_Task details_. Locate the line containing "The width and height of the screenshot is (1064, 1137)." in the entries below, then retype it and every later line exactly, leaving out pictures.

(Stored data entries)
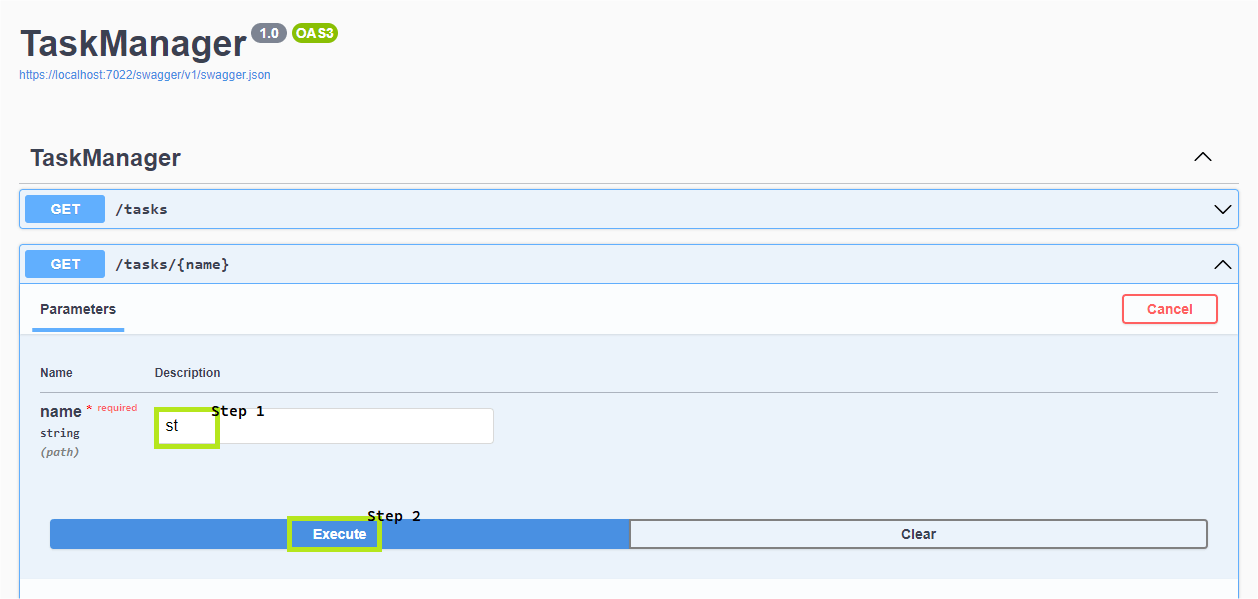Click the GET badge of /tasks/{name}
Image resolution: width=1258 pixels, height=599 pixels.
(x=65, y=264)
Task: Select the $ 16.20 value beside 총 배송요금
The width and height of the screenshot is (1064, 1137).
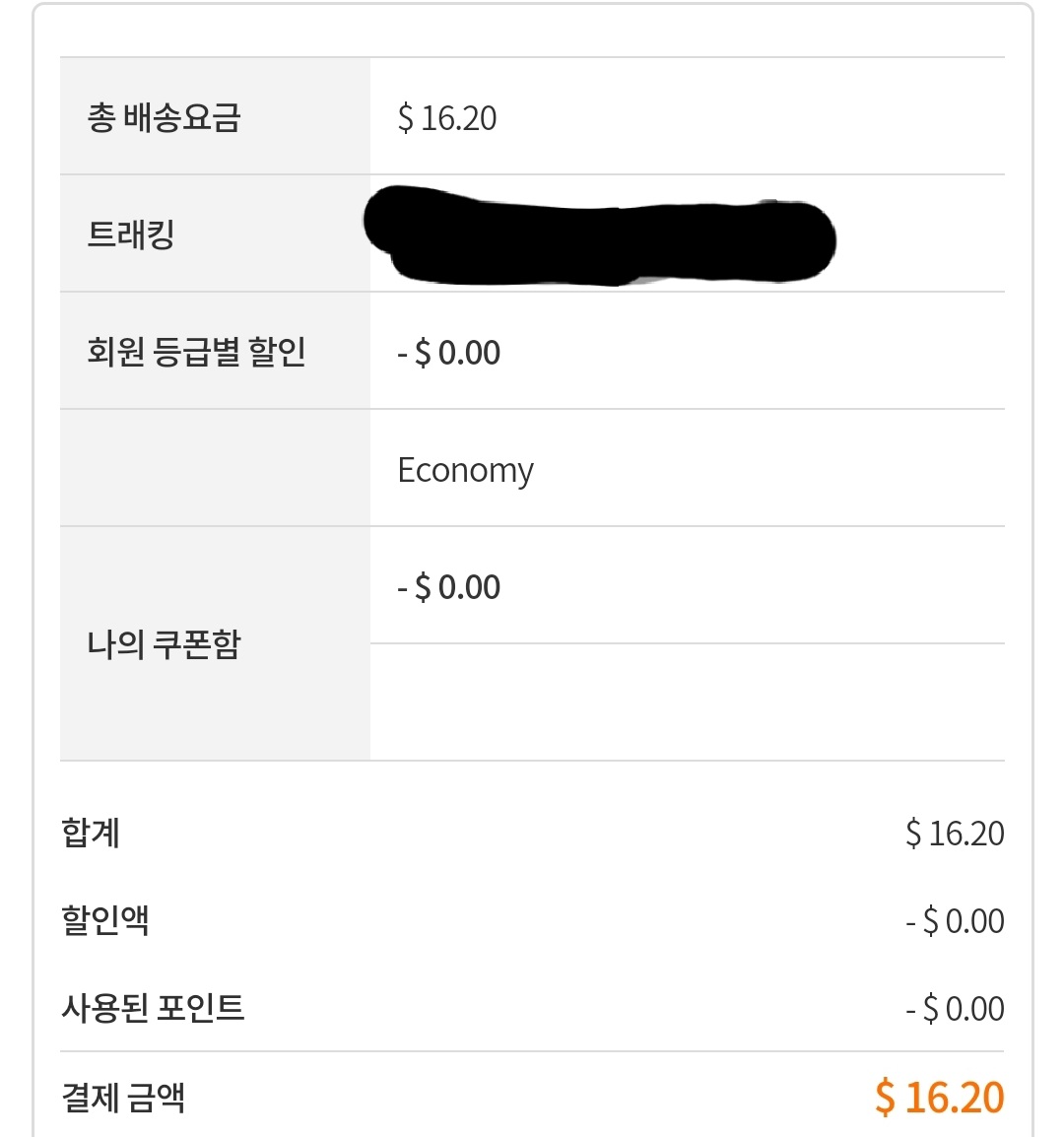Action: (447, 118)
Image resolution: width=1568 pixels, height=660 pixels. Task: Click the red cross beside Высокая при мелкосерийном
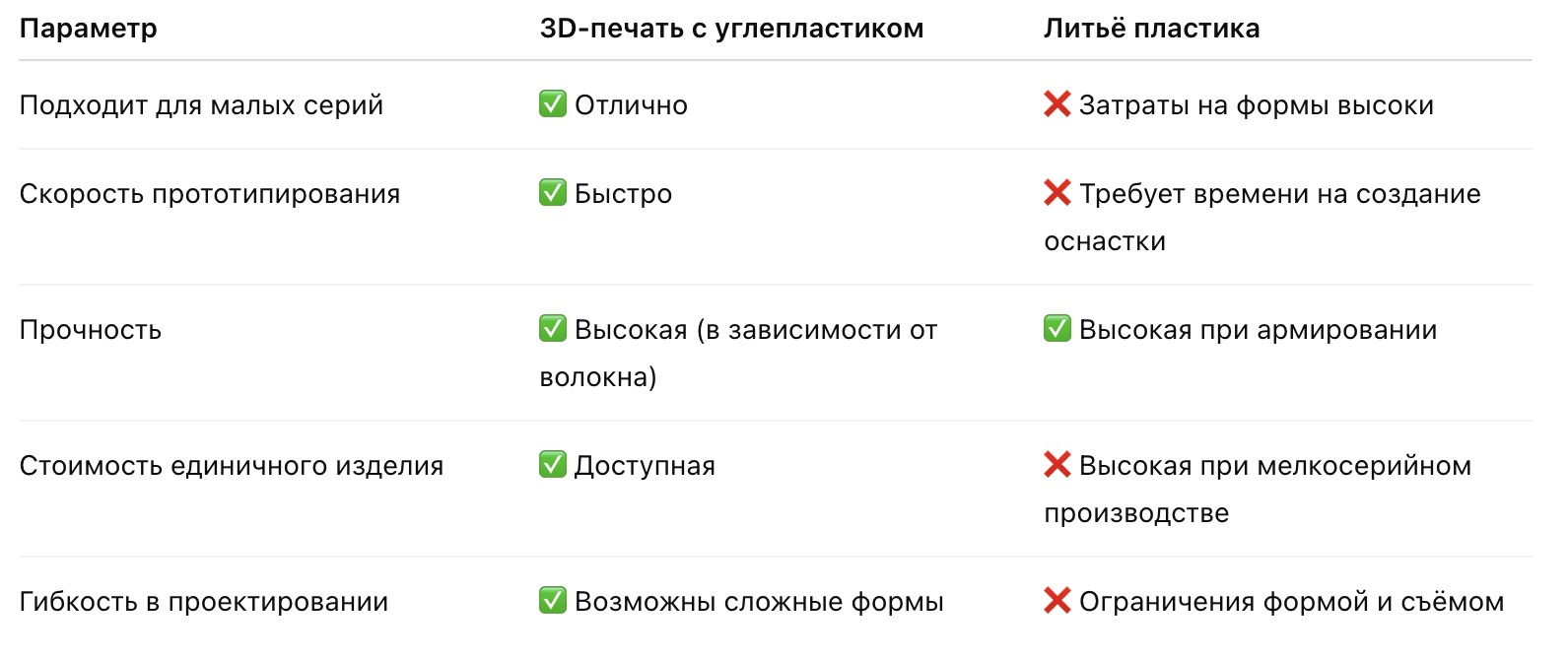click(x=1057, y=464)
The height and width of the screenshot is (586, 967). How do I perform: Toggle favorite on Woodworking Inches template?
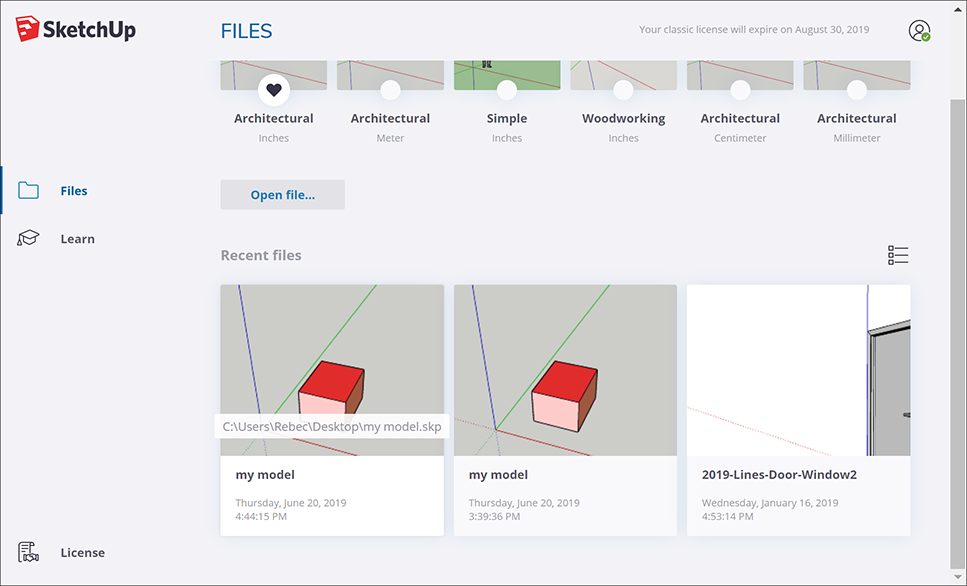[x=623, y=90]
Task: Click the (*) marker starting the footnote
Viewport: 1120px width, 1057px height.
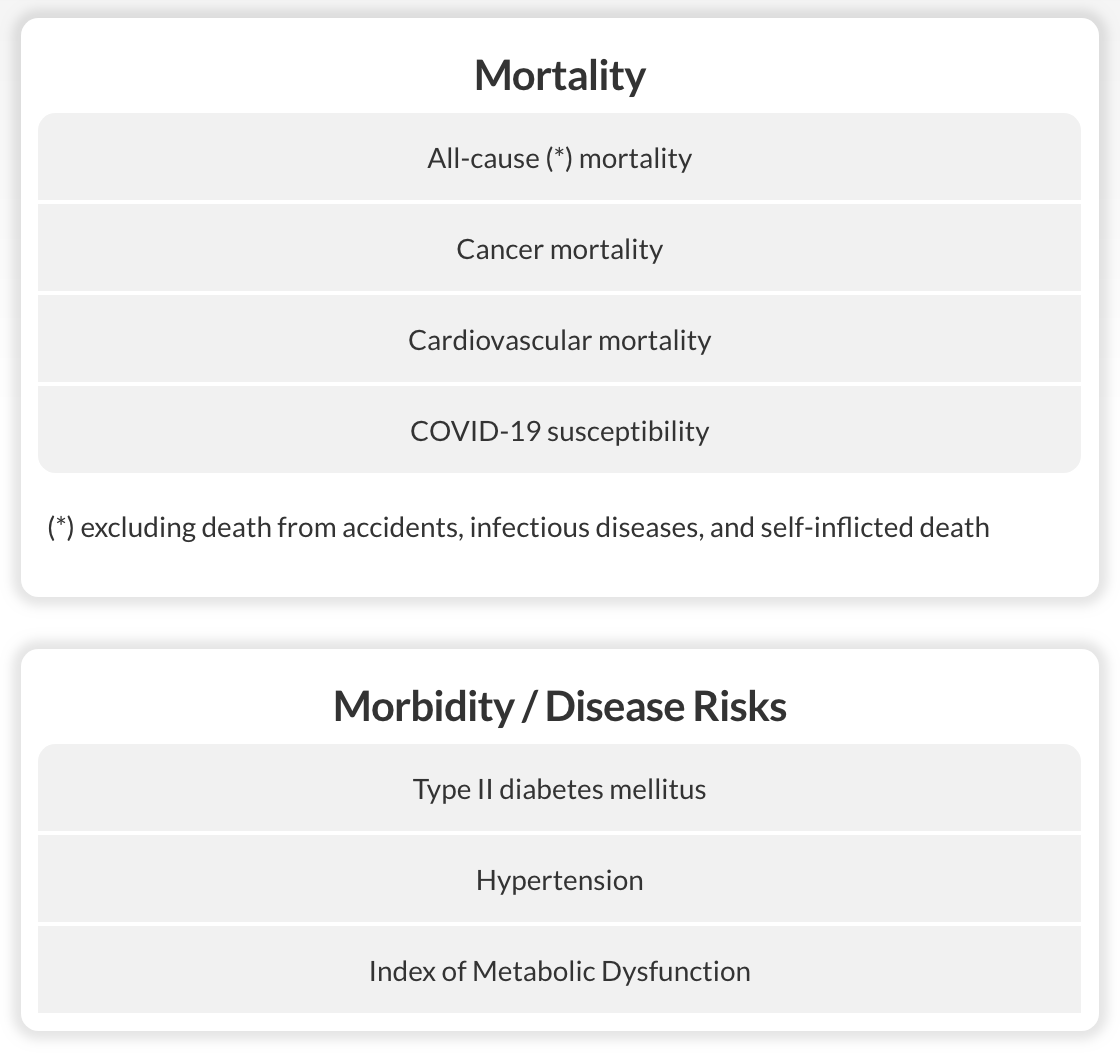Action: pos(61,527)
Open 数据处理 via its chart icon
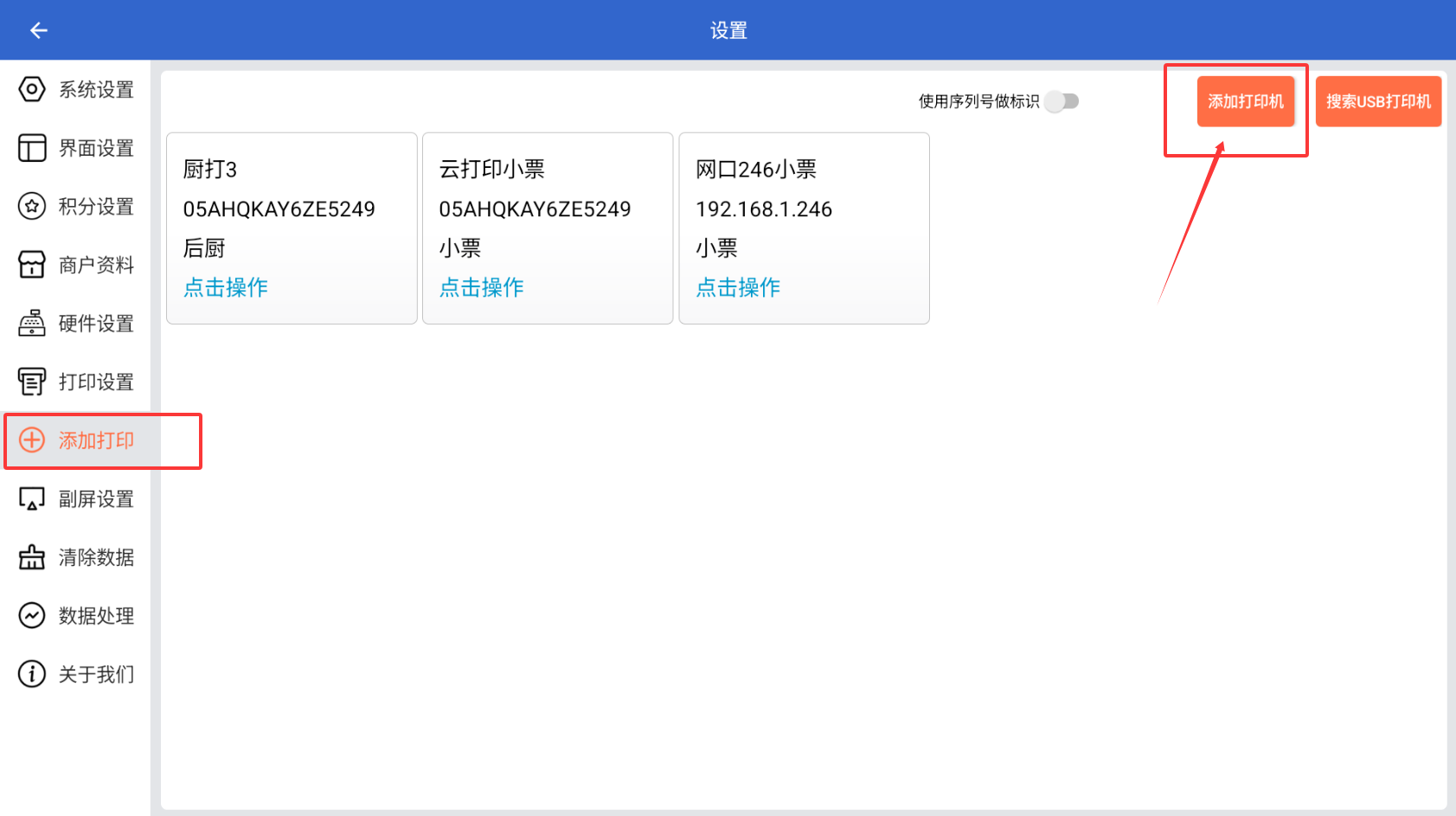Image resolution: width=1456 pixels, height=816 pixels. tap(32, 615)
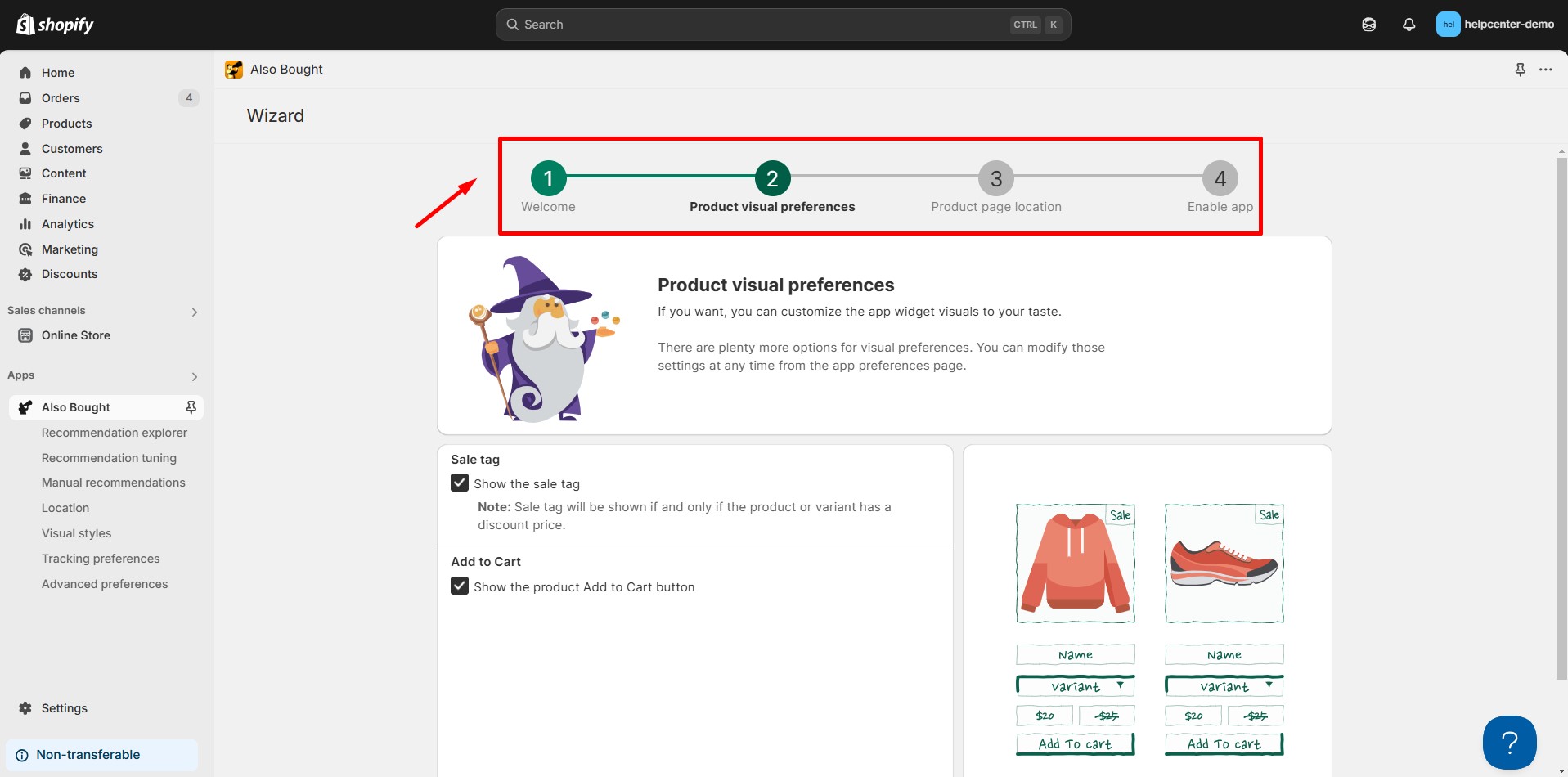Jump to wizard step 3 Product page location
The width and height of the screenshot is (1568, 777).
point(995,179)
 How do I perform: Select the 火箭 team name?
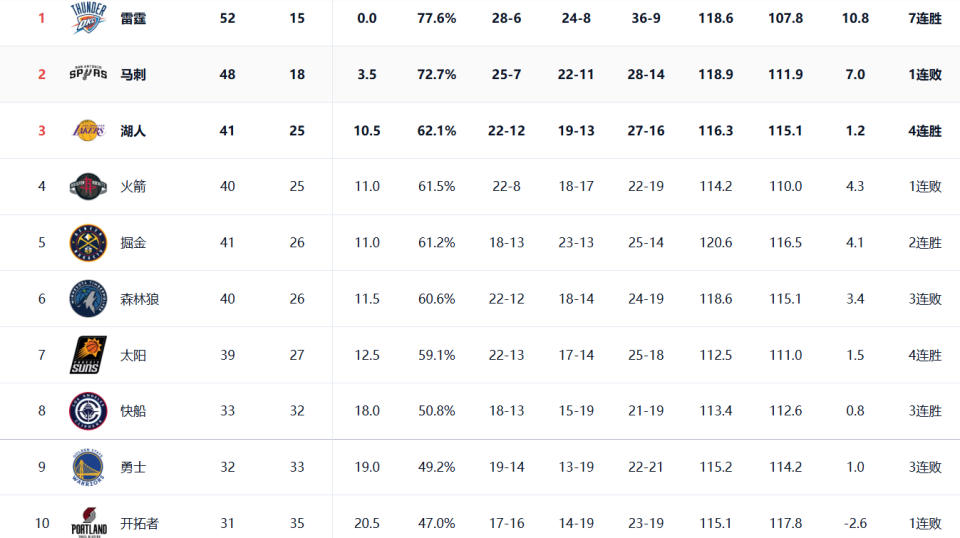(133, 186)
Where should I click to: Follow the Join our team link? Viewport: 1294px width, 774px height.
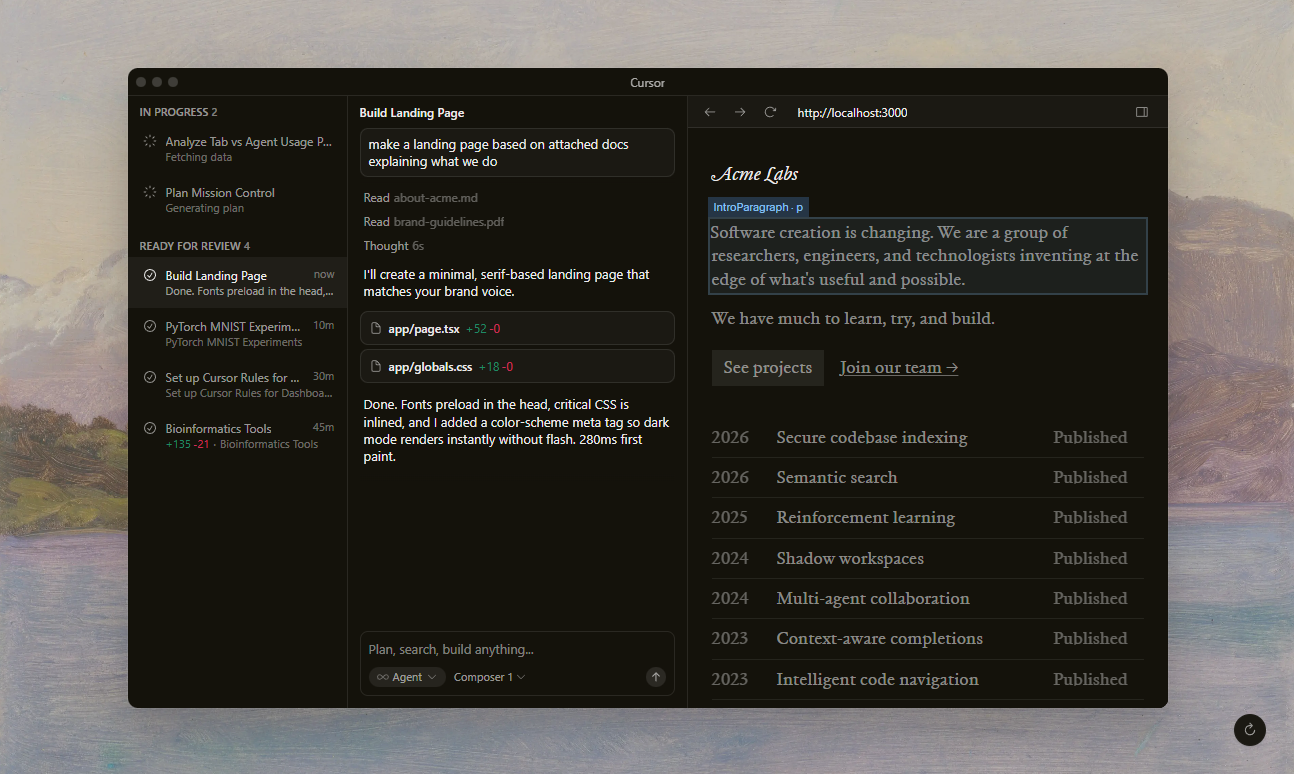tap(898, 368)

_Answer to this task_.
The width and height of the screenshot is (1064, 1137).
Action: (447, 118)
Image resolution: width=1568 pixels, height=660 pixels. Task: Click the red cross beside Высокая при мелкосерийном
click(x=1057, y=464)
The height and width of the screenshot is (586, 967). How do I perform: Toggle favorite on Woodworking Inches template?
[x=623, y=90]
Task: Click the (*) marker starting the footnote
Viewport: 1120px width, 1057px height.
Action: pos(61,527)
Open 数据处理 via its chart icon
Image resolution: width=1456 pixels, height=816 pixels. tap(32, 615)
Jump to wizard step 3 Product page location
The width and height of the screenshot is (1568, 777).
point(995,179)
 How do I perform: Select the 火箭 team name?
(133, 186)
Where should I click to: Follow the Join our team link? Viewport: 1294px width, 774px height.
tap(898, 368)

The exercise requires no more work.